● **Selected passage**:
AlexanderFabisch / gmr

Gaussian Mixture Regression
https://alexanderfabisch.github.io/gmr/
BSD 3-Clause "New" or "Revised" License
168 stars 49 forks source link

Add GMMRegression scikit-learn RegressorMixin #29

Closed mralbu closed 3 years ago

mralbu commented 3 years ago

Adds a scikit-learn RegressorMixin. Addressing #27. Sample usage proposed:

import numpy as np
from sklearn.datasets import load_boston
from sklearn.model_selection import cross_validate

from gmr import GMMRegression

X, y = load_boston(return_X_y=True)

np.random.seed(2)

gmr = GMMRegression(n_components=2)
gmr.fit(X, y)
gmr.score(X, y)
>>  0.7427725113863999

np.random.seed(42)

cross_validate(GMMRegression(n_components=2), X, y)
>> {'fit_time': array([0.00853992, 0.00294971, 0.00394225, 0.00434303, 0.00185752]),
>>  'score_time': array([0.10137773, 0.08251572, 0.07629395, 0.07693887, 0.08095694]),
>>  'test_score': array([       nan, 0.77102495, 0.58159883, 0.0768928 ,        nan])}
AlexanderFabisch commented 3 years ago

Most of my comments have been addressed properly. Three inline comments are still open. In addition, the behavior of the class should be documented here. The code snippet from the top would be perfect.

● **Source material**:
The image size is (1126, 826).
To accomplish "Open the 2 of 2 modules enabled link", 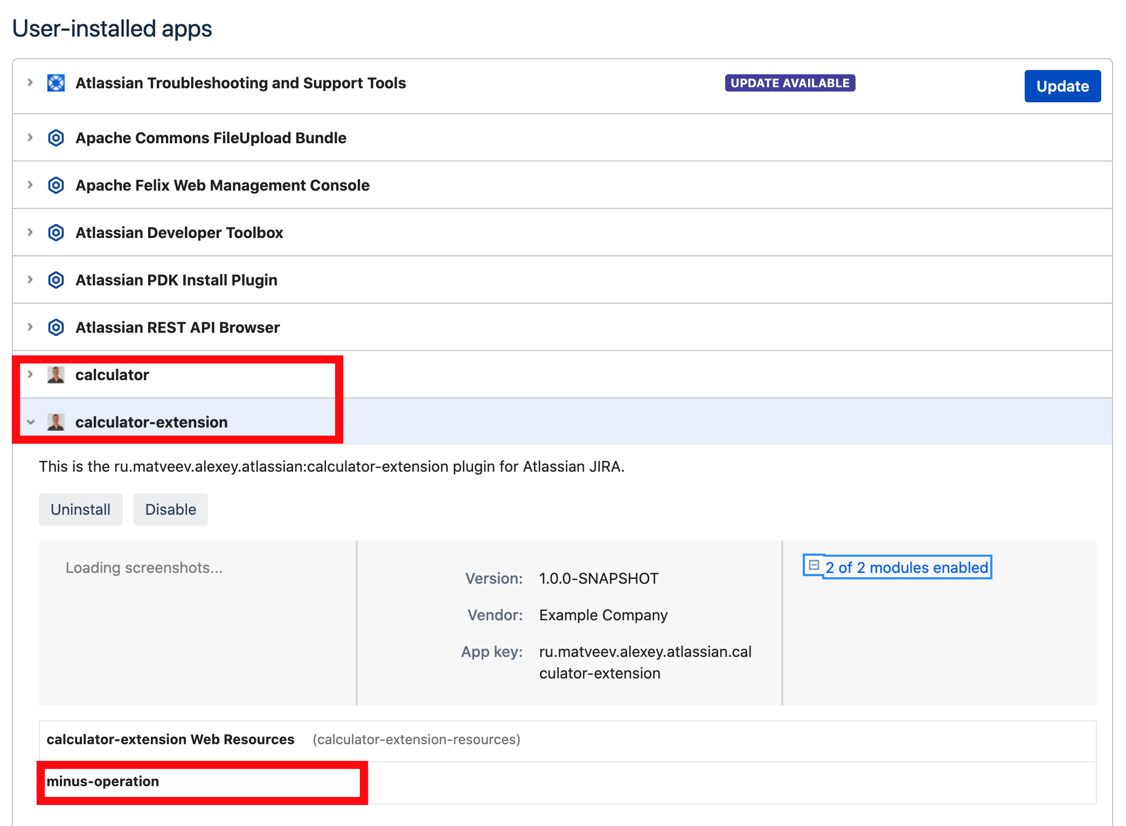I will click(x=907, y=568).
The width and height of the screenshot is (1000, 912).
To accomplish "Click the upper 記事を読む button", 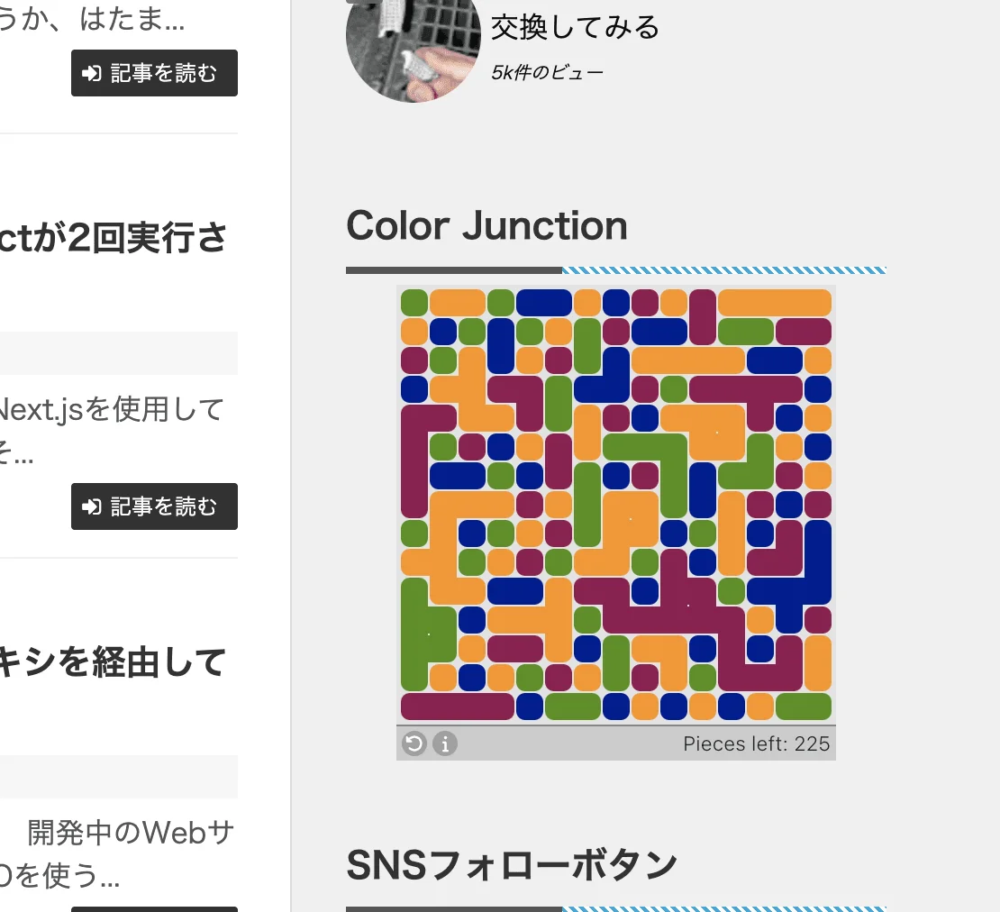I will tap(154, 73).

● **Complete the following**:
a) From the GMMRegression pull request thread, extract the passage starting with "Adds a scikit-learn" and going on through "np.random.seed(2)".
b) In the GMMRegression pull request thread, list every key that appears in the dictionary printed as the output of the cross_validate call.

● **Worked answers**:
a)
Adds a scikit-learn RegressorMixin. Addressing #27. Sample usage proposed:

import numpy as np
from sklearn.datasets import load_boston
from sklearn.model_selection import cross_validate

from gmr import GMMRegression

X, y = load_boston(return_X_y=True)

np.random.seed(2)

b)
fit_time
score_time
test_score